Oleh: Amir Machmud NS*

RENTETAN ngobrol di Solo pada 2016, di Jakarta 2018, dan di Yogyakarta 2018 cukup untuk memberi kesimpulan kepada saya, Margiono ibarat “Gus Dur Kecil di Rumah Besar PWI”.

 

Ketua Umum Persatuan Wartawan Indonesia (PWI) Pusat Periode 2008-2018 itu, tadi pagi (Selasa 1 Februari 2022) pukul 09.45 meninggal dunia di RSPP Modular, Jakarta. Mas Mg — demikian panggilan akrab almarhum — wafat ketika masyarakat pers sedang menyiapkan peringatan Hari Pers Nasional (HPN) 2022, 9 Februari nanti.

 

HPN, bagi saya, sangat kental dengan kesan tentang Margiono. Salah satu “ritus” dalam puncak Peringatan HPN Tingkat Nasional, semasa kepemimpinan beliau adalah menunggu pidatonya yang khas. Para ketua umum PWI Pusat, dalam sejarah masing-masing, memiliki seni, aksen, dan gestur pidato sendiri-sendiri, namun Mg memberi kesan khusus.

 

Di Solo 2016 saya sempat ngobrol “ngalor-ngidul” dengan beliau ketika menghadiri pelantikan sahabat saya, Anas Syahirul Alim sebagai Ketua PWI Solo.

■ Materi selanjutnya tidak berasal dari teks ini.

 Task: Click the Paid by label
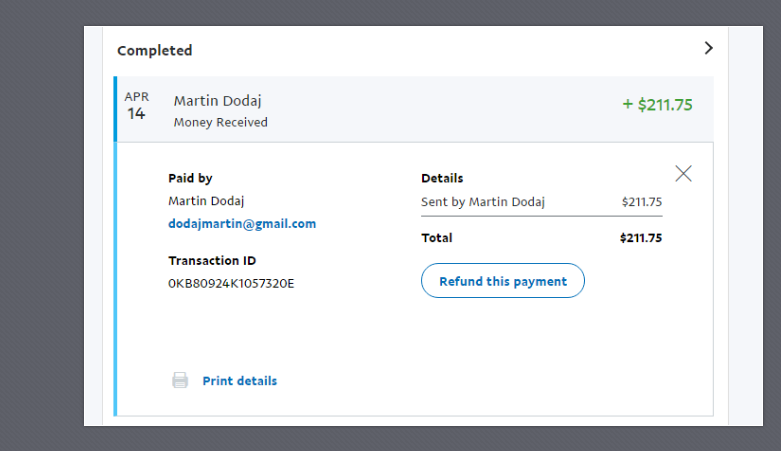point(190,178)
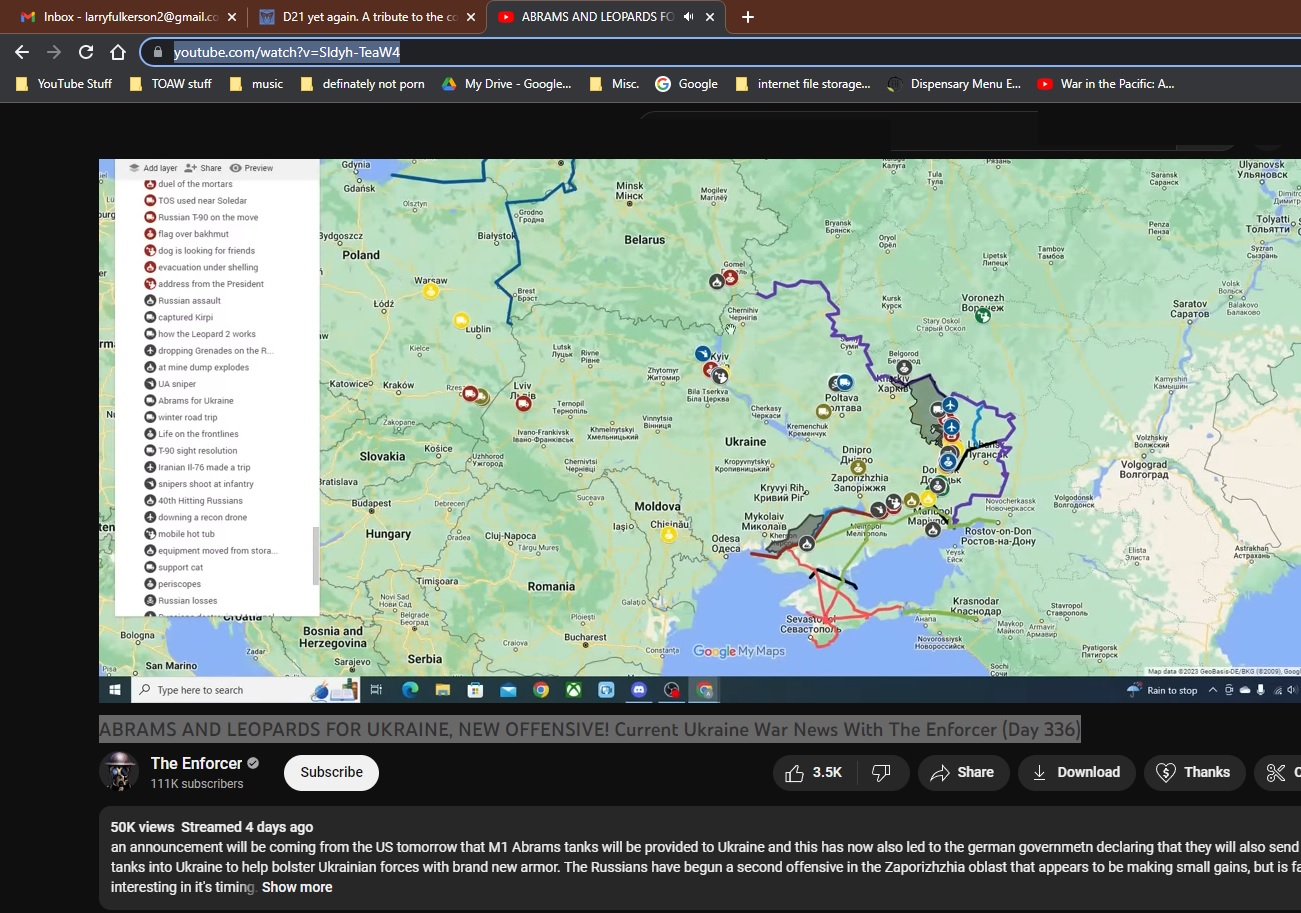
Task: Like the video with thumbs up
Action: click(x=814, y=772)
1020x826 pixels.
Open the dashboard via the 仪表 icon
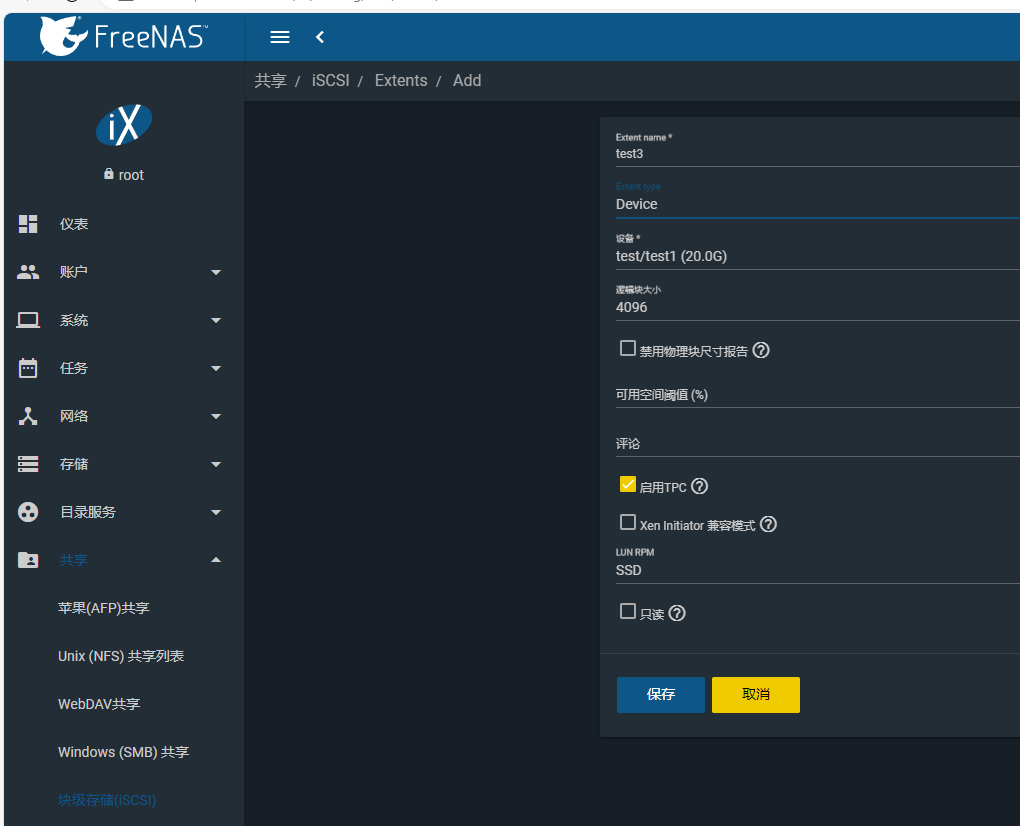pyautogui.click(x=27, y=223)
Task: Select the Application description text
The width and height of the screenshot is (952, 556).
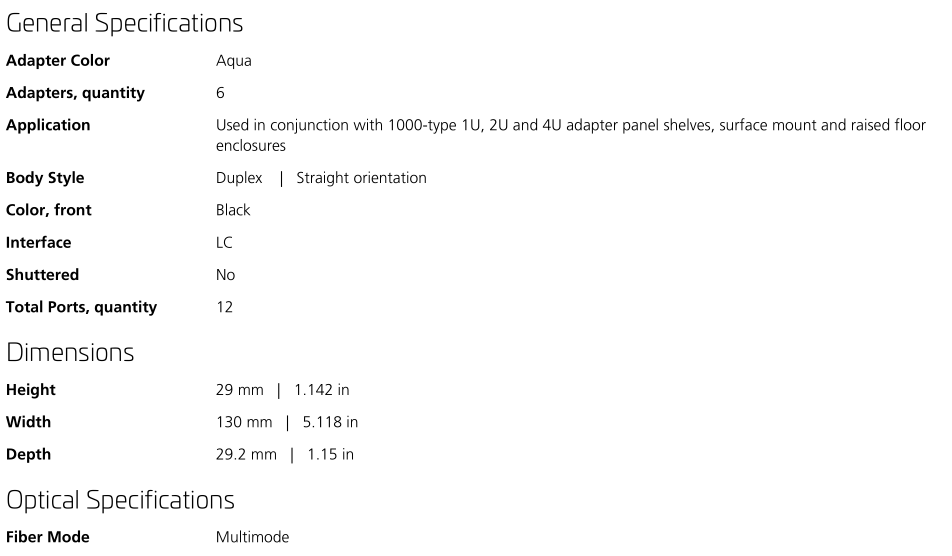Action: pos(571,135)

Berikutnya, di Hotel Santika, Slipi Jakarta pada 2018 dalam silaturahim menjelang Kongres Solo saya juga berdiskusi ringan. Selanjutnya, yang lebih intens dalam acara makan malam di Yogyakarta pada 2018 beberapa bulan selepas kongres.

 

Dalam sejumlah kesempatan itu, beliau menyatakan sepandangan dengan saya tentang pentingnya “budaya PWI”, ekosistem sikap yang menurut saya antara lain diwarnai oleh gaya kepemimpinan Margiono.

 

Dia bukan seorang yang “tertib” dan “disiplin” dalam administrasi organisasi, namun mampu meng-cover masalah-masalah organisasi dengan pendekatan “budaya”. Saya sulit menjelaskan detail indikator-indikator seni kepemimpinannya, akan tetapi bisa merasakan terpayungi oleh coverage beliau.

 

Dalam pertemuan di Jakarta 2018, Mas Mg mengaku tidak mengira ketika saya menyimpulkan sejumlah kesan terhadap gaya kepemimpinannya. Beliau sepakat tentang “budaya PWI” sebagai passion merawat organisasi profesi kewartawanan ini, yakni dengan menjadikannya sebagai rumah besar bersama.

 

Gagasan makro itu tentu membutuhkan terjemah struktural lewat kapasitas manajemen teknis administrasi, lewat orang-orang yang dia percaya untuk menekuni. Sementara itu, pemikiran-pemikiran yang “memayungi” mampu berinteraksi dengan ekosistem media, sosial, politik, dan ekonomi; bergerak dalam bingkai “rumah bersama” tadi.

 

Pidato Khas

 

Secara personal, apa yang paling menarik dari seorang Margiono?

 

Menurut saya, pidatonya. Pidato Mg adalah orasi khas produk ramuan visi seorang wartawan senior, dalang, dan humor-humor khas pesantren.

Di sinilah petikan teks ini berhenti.